Women aged 16 to 24 experience disproportionately more violence than women as a whole: 13 per cent of all violent crime, though less than young men (25 per cent).

The UK has the highest rates of abortions and births in western Europe and amongst teenage girls - a rate of 8.5 pregnancies per 1,000 13- to15- year-olds. The gap widened in the 1980s when other countries' rates fell.

For those in employment, the pay gap is already evident in the teens: in April 1998, women aged under 18 working full time earned pounds 3.31 per hour. Their male counterparts earned pounds 3.47. Women aged 18 to 20 earned pounds 4.51 per hour, compared with 18-20-year-old men's pounds 4.77.

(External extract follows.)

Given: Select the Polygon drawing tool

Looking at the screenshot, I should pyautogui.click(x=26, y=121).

20 per cent of 16-19-year-old women in England and Wales had used drugs in 1996, compared with 29 per cent of 16-19-year-old men.

Smoking is on the increase among teenage girls in England: by the age of 15, one in three young women smoked in 1996 compared with one in four in 1986 and one in four boys in 1996.

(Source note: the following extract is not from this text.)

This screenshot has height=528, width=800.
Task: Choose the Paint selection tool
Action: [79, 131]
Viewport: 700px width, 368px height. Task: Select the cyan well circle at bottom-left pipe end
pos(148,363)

Acohol consumption is also on the increase: for example, amongst those aged 18 to 24, proportions of women in Great Britain drinking more than 14 units per week increased from 19 per cent in 1986 to 24 per cent in 1996; and alcohol consumption among 18- to 24-year-olds is higher than for any other age group of women.

In 1995-96, a greater percentage of 16-year-old women than men in Britain achieved a GCSE grade A to C or equivalent in English, modern languages and history. Men performed slightly better in craft, design and technology.

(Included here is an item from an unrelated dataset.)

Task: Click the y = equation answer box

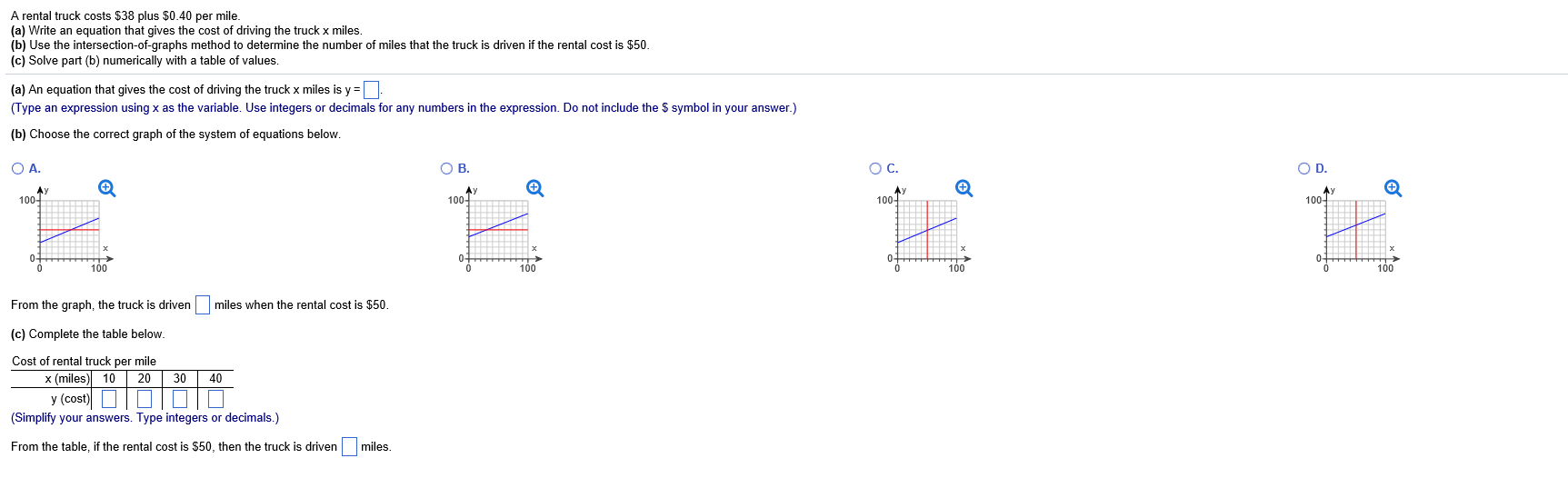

Achievements in Britain at GCSE level in maths, science and geography are similar for both genders. Yet at A-level, more than three-fifths of entrants for maths are male. Women predominate in arts and modern languages.

In 1995-96, 51 per cent of 16-year-old girls in the UK achieved five or more A to C grades at GCSE or SCE Standard Grade, compared with 41 per cent of boys.

Comparison with similar figures from 1975 and 1985 suggests that both young men and young women have improved their performance at this level, but that the improvement for young women has been far greater than that for young men.

The proportion of young women achieving two or more A levels or equivalents has almost doubled since the mid-1970s. Since 1988-89 women have outperformed men at this level. In 1995-96 23 per cent of women and 20 per cent of men achieved two or more A-levels.

The Government concludes that:

l Girls' teenage years appear to signal a point of transition after which, for some, opportunities do not match earlier aspirations and achievement.

l Society's attitudes and/or expectations of girls themselves may inhibit them from achieving their potential.

l Some teenage girls are at risk of social exclusion and self-damage as a result of lifestyle and behaviour.